Von Sponeck: "The public does not know that you do this without a mandate by the UN Security Council. It angered your office that I introduced air-strike reporting for 1999 while serving in Iraq. The public does not know that 144 civilians died and 446 were wounded by UK/US air forces."

Hain: "Our sailors are involved in activities to curb the illegal export of Iraqi oil."

Von Sponeck: "Here you are silent about the UK-condoned export of illegal oil from Iraq into Turkey. US/UK approval of this illegal export of oil is in exchange for Turkish government agreement to the use of Incirlik airbase in south-eastern Anatolia for allied sorties into Iraq."

Hain: "UN resolution 1284 [continuing sanctions] represents the collective will of the Security Council and has the full force of international law."

Von Sponeck: "You know how deceptive this assertion is. Three out of five permanent members and Malaysia did not support this resolution."

Hain: "Resolution 1284 removed the ceiling on the amount of oil Iraq is allowed to export."

Von Sponeck: "This is a political ploy. Your government knows well from annual UN reports that Iraq cannot pump more oil unless the Security Council allows a complete overhaul of the oil industry. You mention 'recent increases in production'. Why do you do this when you know that the Iraqi oil output has not increased at all?" (Iraq needs increased oil production merely to fund the UN humanitarian programme.)

Hain: "With [oil revenue] available, one cannot help but ask why we still see pictures of malnourished and sick children?"

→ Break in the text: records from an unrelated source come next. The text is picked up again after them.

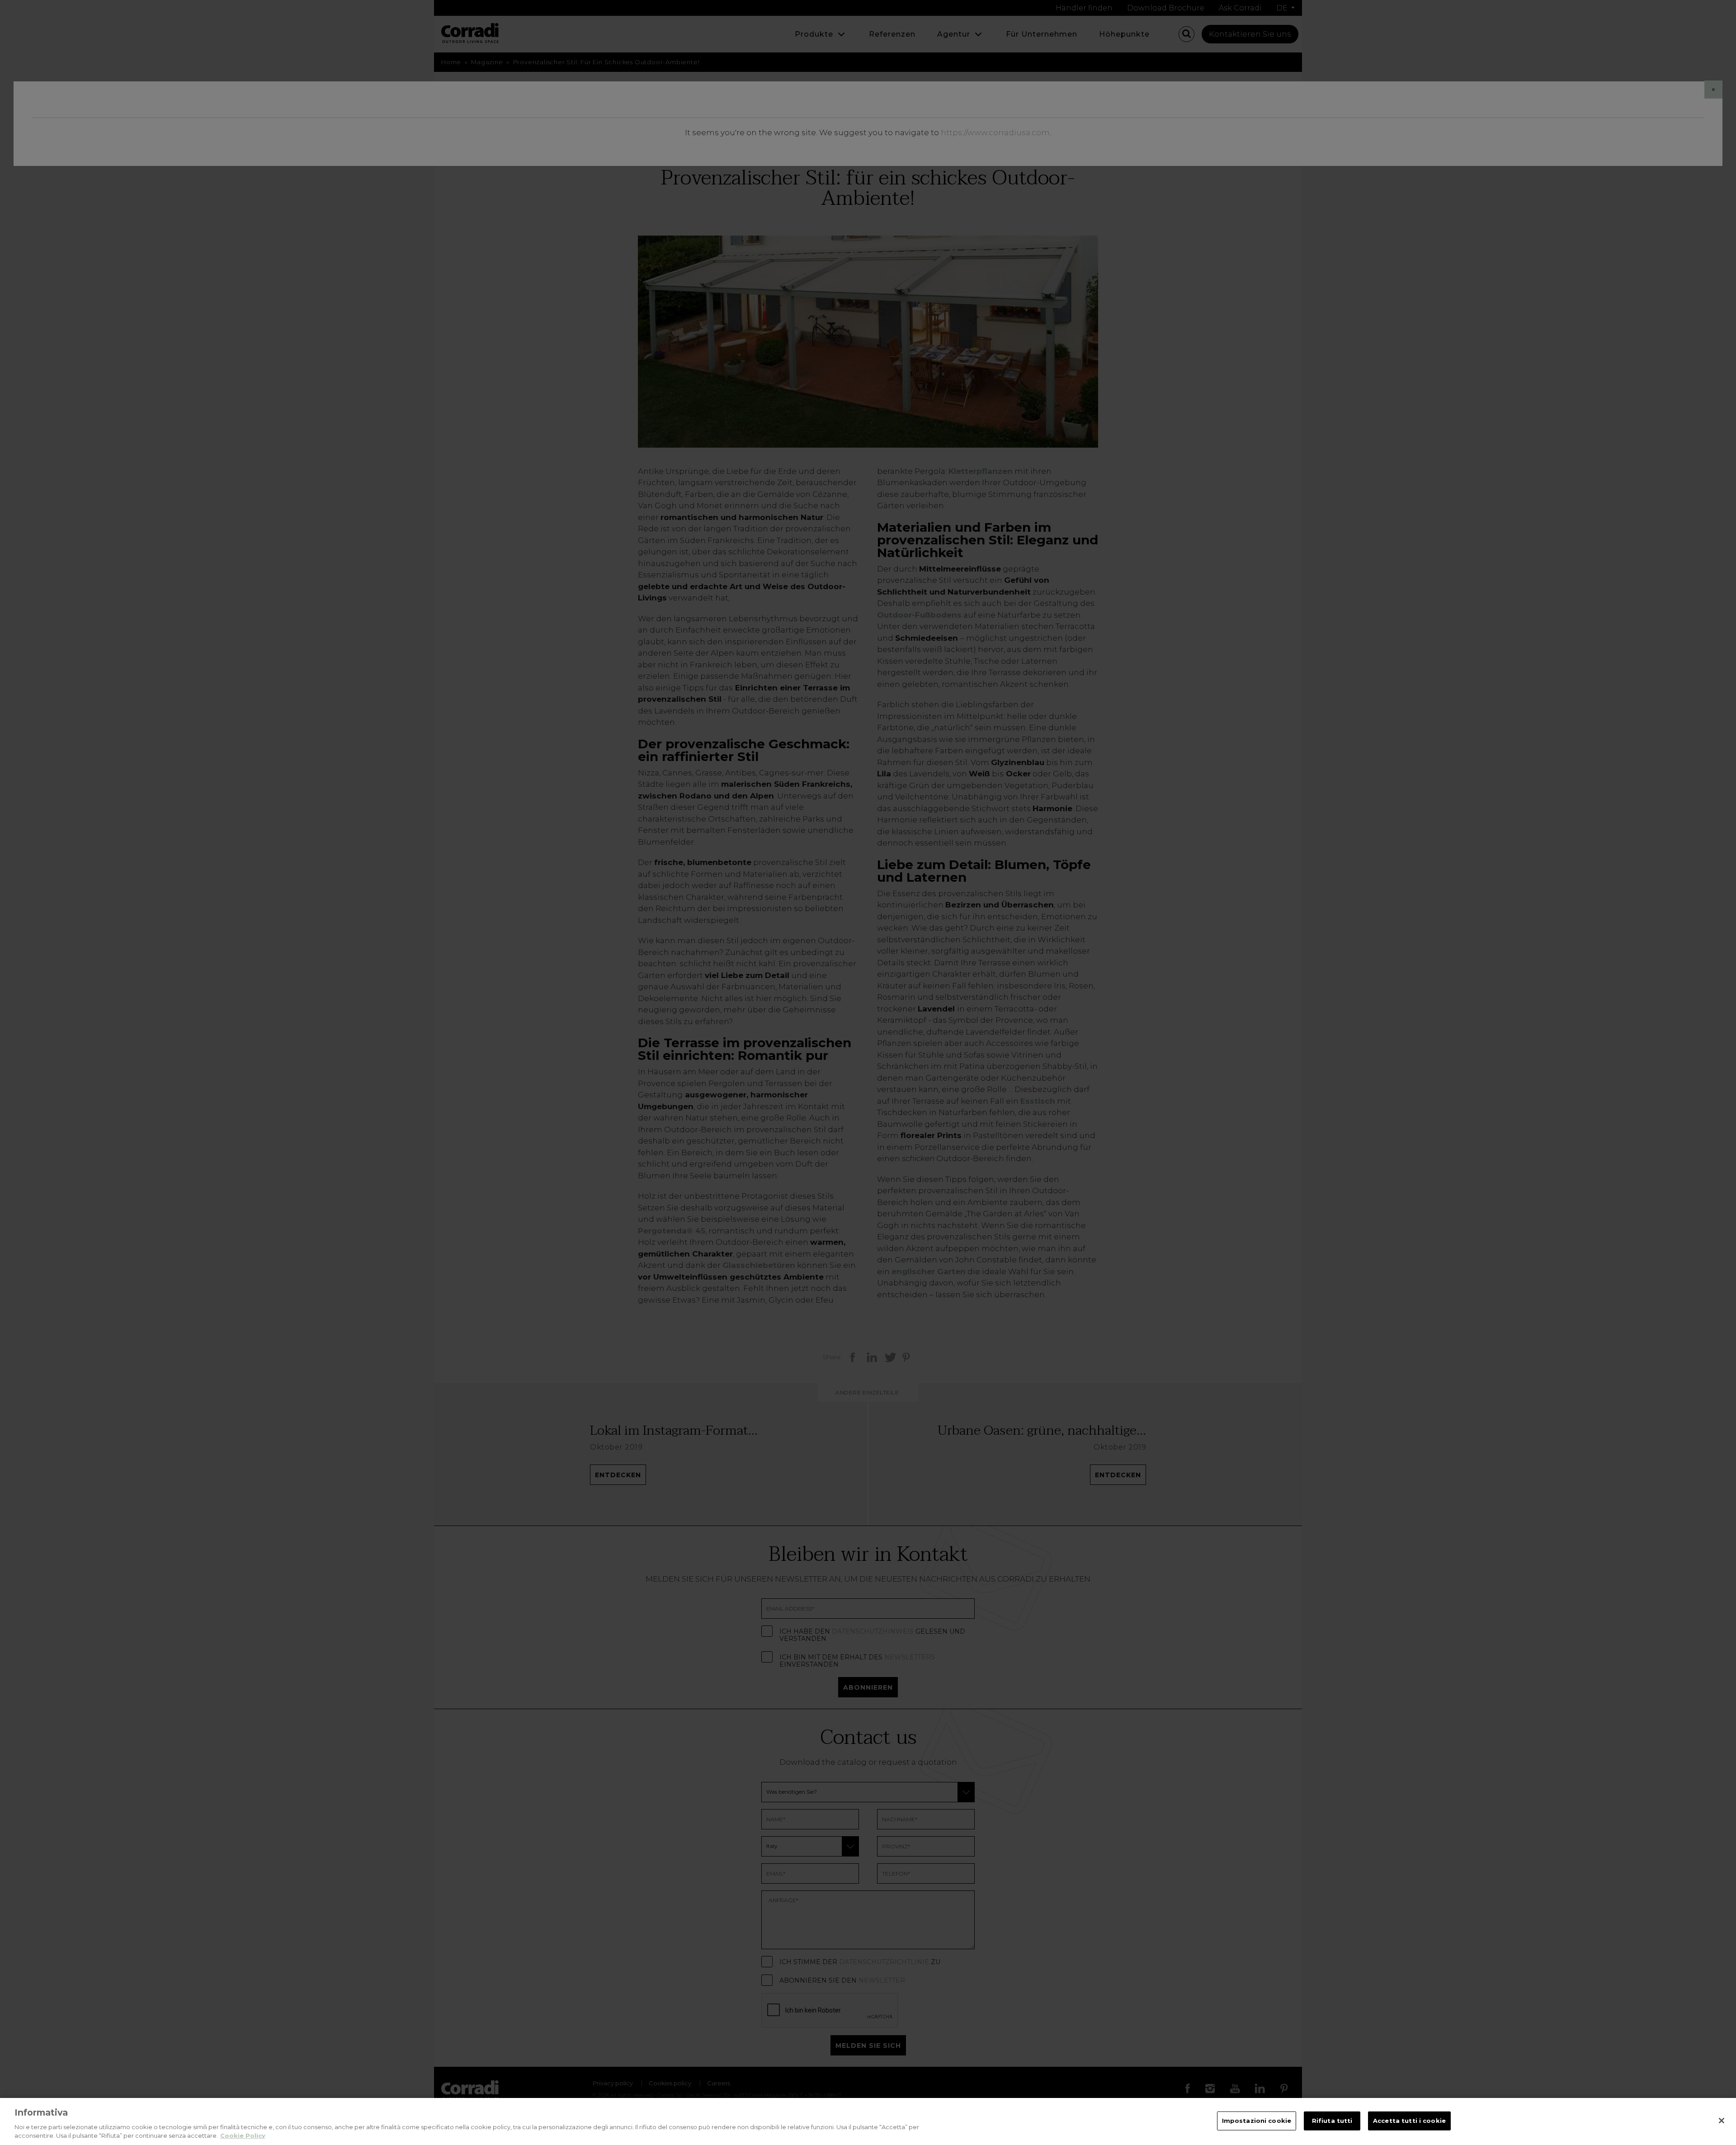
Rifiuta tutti (1332, 2120)
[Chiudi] (1721, 2121)
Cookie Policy (242, 2135)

Von Sponeck: "This tendentious statement [ignores] the blocking of contracts by the US/UK which has created immense problems in implementing a humanitarian programme. The present volume of blocked items amounts to $2.2bn, the highest ever!"

Hain: "It is an outrage that the Iraqi government wilfully denies food and medicines."

Von Sponeck: "Knowing what you know, you repeat again and again truly fabricated and self-serving disinformation. Why do you ignore UN stock reports which show a fully satisfactory distribution picture for food and medicines verified by UN observers?"

Von Sponeck says that Hain's repeated claims that Iraq is again developing nuclear, chemical and biological weapons have been denied by both the former UN chief weapons inspector, Scott Ritter, and the current head of the inspections agency, Hans Blix. When asked recently if Iraq was trying to rearm, Blix said: "No . . . we have nothing to substantiate this."

When the proposed international court judging crimes against humanity is finally set up, there may be surprises. Many human rights lawyers now believe that western politicians who condone and incite great suffering are accessories and bear secondary responsibility. The Hains beware.